PARTIES: WINE WITH SPIRIT, S.A., company with its head office at Av. 24 de Julho, 60 – 3º Esq., 1200-869 Lisboa, incorporated at the Commercial Registry under the single company and VAT number 509 839 894, hereinafter referred to as WWS and, on the other side, the PREMIUM AFFILIATE, an Individual or Corporate Entity, hereinafter referred to as AFFILIATE.


I. WWS is the owner of an e-commerce platform that operates via an internet domain located at or, on which several products from several categories are sold;

II. The AFFILIATE wishes to promote Lyfetaste’s Website and the sale of a set of products through its contacts’ network and, therefore, participate in the Lyfetaste Premium Affiliates’ Program, being for such authorized to use several media such as blogs, social networks or other digital or physical channels;

The parties identified and qualified above have decided to celebrate the present contract, which will be ruled by the following clauses and conditions:


1.1. The purpose of the program is to promote Lyfetaste’s website and the sale of a set of products there included, near the AFFILIATE’s contact network, allowing the AFFILIATE to receive commissions for the sales effectively made and that were originated by him, under the conditions stipulated in the present contract and in the other documents that contain the terms and conditions of Lyfetaste’s Premium Affiliates’ Program that are available at Lyfetaste’s website, namely the FAQ and the business plan in force at each moment (Lyfetaste’s Premium Affiliates’ Program Documents”), of which the AFFILIATE declares to have full knowledge and fully accept its content.

1.2. During the term of this Contract, WWS will make available to the AFFILIATE, at its backoffice, several graphic and promotion materials (“Materials”) for the development of the promotion activities of Lyfetaste’s website which is the object of the present contract.

----------------

◆ **Written task 1**:
Answer each from the affiliate contract:
(a) At what address is the head office of WWS located?
(b) What media is the AFFILIATE authorized to use to promote the website?
(c) What does WWS make available to the AFFILIATE at its backoffice?
◆ **Written task 2**:
Update the affiliate contract from "1.2. During the" up to and including "the present contract.", putting "online portal" in place of "backoffice".
◆ **Written task 3**:
Write what comes next in the affiliate contract after its final clause.
Nothing in the data that follows is needed to complete the work on the affiliate contract.

◆ **Source excerpt**:
----------------

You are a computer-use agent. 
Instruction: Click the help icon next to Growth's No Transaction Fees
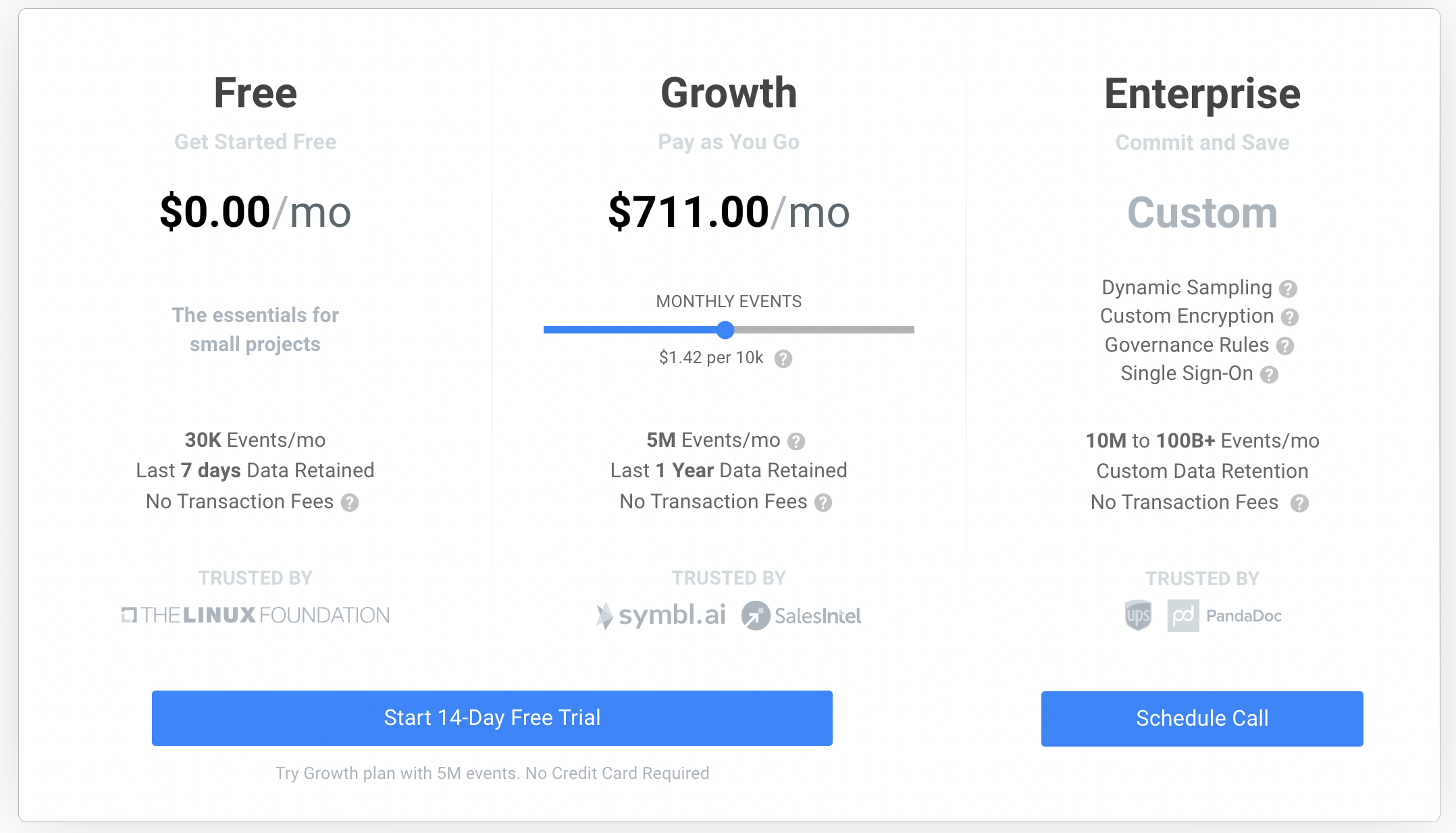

----------------

◆ **Expected answer 1**:
(a) Av. 24 de Julho, 60 – 3º Esq., 1200-869 Lisboa
(b) Blogs, social networks or other digital or physical channels
(c) Several graphic and promotion materials ("Materials")

◆ **Expected answer 2**:
1.2. During the term of this Contract, WWS will make available to the AFFILIATE, at its online portal, several graphic and promotion materials (“Materials”) for the development of the promotion activities of Lyfetaste’s website which is the object of the present contract.

◆ **Expected answer 3**:
2.1. In order to participate in the Program, the AFFILIATE should correctly fill in at Lyfetaste’s website, the requested information at the registration form and subscribe one of the affiliation business packs in force at each moment (“Business Packs”).

2.2. The Business Packs subscription allows the PREMIUM AFFILIATE to access, during its subscription term, to a set of goods and services that are duly listed at Lyfetaste’s website and at Lyfetaste’s Premium Affiliates’ Program Documents in force, including:
a) a set of exclusive Lyfetaste products;
b) an online store for the AFFILIATE to promote sales to final clients and the raising of new affiliates, with integrated logistics and payment systems;
c) a management backoffice with exclusive promotional materials, tutorials explaining how the platform works, dashboards and sales and commissions reports, etc.
d) access to exclusive discounts and bonuses;
e) access to specific training.

2.3. The relationship established by the present Contract between the PREMIUM AFFILIATE and WWS is of provision of services. None of the stipulations of this Contract or of Lyfetaste’s Premium Affiliates’ Program Documents constitutes the AFFILIATE as an employee, agent or representative of WWS, nor grants him any power or authority to incur into any obligation whatsoever, whether express or implicit, on behalf of WWS.

2.4. The AFFILIATE is responsible for the permanent update of his registration data at Lyfetaste’s Affiliates’ Program.

2.5. The AFFILIATE declares that he has read and agrees with all the terms and conditions stipulated in the Contract, that is deemed to be entered electronically at the moment when the AFFILIATE clicks on “I have read, agree and accept all the terms and conditions included in the present Contract”.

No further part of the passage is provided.